* _Exercise instructions_: In the material below, find the line that contains "Instruction: Close the" and the line that contains "Click the lone", then write out exactly those two lines and everything between them.
### Material for the task ###
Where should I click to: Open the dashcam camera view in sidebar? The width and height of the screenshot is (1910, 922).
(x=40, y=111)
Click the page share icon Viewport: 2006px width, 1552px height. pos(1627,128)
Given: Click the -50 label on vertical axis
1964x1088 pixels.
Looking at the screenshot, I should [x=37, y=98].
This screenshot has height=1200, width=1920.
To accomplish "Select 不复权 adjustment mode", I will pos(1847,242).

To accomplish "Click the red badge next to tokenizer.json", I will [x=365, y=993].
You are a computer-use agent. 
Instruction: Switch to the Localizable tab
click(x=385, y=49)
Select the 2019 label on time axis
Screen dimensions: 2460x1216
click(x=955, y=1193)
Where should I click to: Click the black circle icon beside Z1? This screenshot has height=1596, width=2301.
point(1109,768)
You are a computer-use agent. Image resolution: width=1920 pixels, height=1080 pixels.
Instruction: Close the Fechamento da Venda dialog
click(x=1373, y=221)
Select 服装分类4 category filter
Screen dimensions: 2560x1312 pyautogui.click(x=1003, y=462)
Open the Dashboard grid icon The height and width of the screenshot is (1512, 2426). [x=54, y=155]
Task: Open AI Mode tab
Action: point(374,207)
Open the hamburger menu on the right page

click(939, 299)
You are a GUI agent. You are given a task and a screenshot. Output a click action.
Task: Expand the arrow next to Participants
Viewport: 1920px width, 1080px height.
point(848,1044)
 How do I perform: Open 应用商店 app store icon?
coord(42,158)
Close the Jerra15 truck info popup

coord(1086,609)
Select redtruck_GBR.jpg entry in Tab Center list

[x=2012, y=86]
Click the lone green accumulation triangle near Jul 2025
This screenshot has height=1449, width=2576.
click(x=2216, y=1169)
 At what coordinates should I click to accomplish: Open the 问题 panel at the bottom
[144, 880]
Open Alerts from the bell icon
###
* _Output_:
Instruction: Close the Fechamento da Venda dialog
click(x=1373, y=221)
Select 服装分类4 category filter
Screen dimensions: 2560x1312 pyautogui.click(x=1003, y=462)
Open the Dashboard grid icon The height and width of the screenshot is (1512, 2426). [x=54, y=155]
Task: Open AI Mode tab
Action: point(374,207)
Open the hamburger menu on the right page

click(939, 299)
You are a GUI agent. You are given a task and a screenshot. Output a click action.
Task: Expand the arrow next to Participants
Viewport: 1920px width, 1080px height.
point(848,1044)
 How do I perform: Open 应用商店 app store icon?
coord(42,158)
Close the Jerra15 truck info popup

coord(1086,609)
Select redtruck_GBR.jpg entry in Tab Center list

[x=2012, y=86]
Click the lone green accumulation triangle near Jul 2025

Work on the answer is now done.